Mirrobot is an OCR (Optical Character Recognition) bot that scans images for text patterns and provides automatic responses to common issues. The bot is designed to help server administrators manage technical support channels by automatically analyzing screenshots.
Mirrobot offers a comprehensive suite of features designed to enhance Discord server management and provide intelligent assistance:
- Advanced OCR Processing: Automatically scans images for text, supporting multiple languages.
- Intelligent Pattern Recognition: Identifies common issues and triggers automated responses based on extracted text.
- Flexible Response System: Configurable responses linked to patterns, with options for custom text and external links.
- Powerful LLM Integration: Connects to various Large Language Models (LLMs), including local and cloud-based providers, for advanced AI capabilities.
- Context-Aware Chatbot: Provides a persistent, conversational AI experience in designated channels, maintaining conversation history and user context.
- Inline AI Responses: Configurable bot responses to mentions, leveraging LLMs for dynamic and context-aware replies.
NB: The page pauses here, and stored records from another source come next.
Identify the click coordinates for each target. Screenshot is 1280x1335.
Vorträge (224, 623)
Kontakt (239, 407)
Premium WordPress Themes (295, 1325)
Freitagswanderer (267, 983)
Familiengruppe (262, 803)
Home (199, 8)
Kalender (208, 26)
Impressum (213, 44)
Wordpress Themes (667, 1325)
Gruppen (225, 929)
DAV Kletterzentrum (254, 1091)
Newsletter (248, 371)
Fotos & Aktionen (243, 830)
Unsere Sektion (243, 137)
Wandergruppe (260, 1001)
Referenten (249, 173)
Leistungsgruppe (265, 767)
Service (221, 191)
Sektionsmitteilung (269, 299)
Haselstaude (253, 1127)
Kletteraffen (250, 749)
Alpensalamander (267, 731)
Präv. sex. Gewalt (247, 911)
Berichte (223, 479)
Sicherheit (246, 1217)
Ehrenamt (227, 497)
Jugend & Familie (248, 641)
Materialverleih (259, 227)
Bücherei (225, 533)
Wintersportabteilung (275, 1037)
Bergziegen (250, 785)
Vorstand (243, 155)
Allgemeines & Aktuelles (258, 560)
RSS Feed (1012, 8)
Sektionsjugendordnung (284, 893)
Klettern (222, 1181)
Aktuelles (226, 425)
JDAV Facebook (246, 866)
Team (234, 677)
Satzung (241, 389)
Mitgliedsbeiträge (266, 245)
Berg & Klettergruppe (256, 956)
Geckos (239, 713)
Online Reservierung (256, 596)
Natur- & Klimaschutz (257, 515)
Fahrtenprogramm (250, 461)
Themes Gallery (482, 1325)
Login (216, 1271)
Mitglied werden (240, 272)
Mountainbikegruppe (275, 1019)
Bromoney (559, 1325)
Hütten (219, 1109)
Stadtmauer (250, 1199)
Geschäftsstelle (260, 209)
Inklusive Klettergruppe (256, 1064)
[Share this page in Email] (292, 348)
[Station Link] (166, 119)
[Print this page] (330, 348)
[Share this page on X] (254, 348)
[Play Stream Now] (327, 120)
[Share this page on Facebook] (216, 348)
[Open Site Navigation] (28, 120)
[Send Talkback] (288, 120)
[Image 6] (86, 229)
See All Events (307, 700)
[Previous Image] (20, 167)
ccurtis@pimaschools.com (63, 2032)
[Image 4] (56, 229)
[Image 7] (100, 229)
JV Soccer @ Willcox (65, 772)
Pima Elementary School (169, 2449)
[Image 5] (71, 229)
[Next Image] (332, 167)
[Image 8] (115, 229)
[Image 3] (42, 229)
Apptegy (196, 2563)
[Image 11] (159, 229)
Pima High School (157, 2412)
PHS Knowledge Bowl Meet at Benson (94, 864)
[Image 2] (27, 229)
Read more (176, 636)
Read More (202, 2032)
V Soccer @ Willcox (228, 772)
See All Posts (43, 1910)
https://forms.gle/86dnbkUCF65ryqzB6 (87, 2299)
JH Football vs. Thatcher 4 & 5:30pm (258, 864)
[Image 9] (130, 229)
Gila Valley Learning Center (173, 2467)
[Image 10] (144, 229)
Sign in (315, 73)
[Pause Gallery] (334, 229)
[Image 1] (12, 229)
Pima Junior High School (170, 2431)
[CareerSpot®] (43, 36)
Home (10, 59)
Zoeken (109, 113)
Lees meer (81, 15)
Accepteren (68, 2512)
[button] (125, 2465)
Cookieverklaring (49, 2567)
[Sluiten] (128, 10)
- Automated Log Analysis: Scans game log files for known errors and provides instant solutions.
- Comprehensive Thread Management: Automatically purges inactive threads from forum channels, with options to ignore specific threads or tags.
- Granular Permission System: Tiered permission control for commands and categories, including role-based access, user-specific permissions, and a global blacklist.
- Customizable Bot Configuration: Easily set command prefixes, configure OCR channels, and manage other server-specific settings.
- Performance Monitoring & Statistics: Tracks OCR processing, queue metrics, and system resource usage for optimal performance.
- Robust Error Handling: Ensures stability with automatic retries, queue backpressure, and detailed error logging.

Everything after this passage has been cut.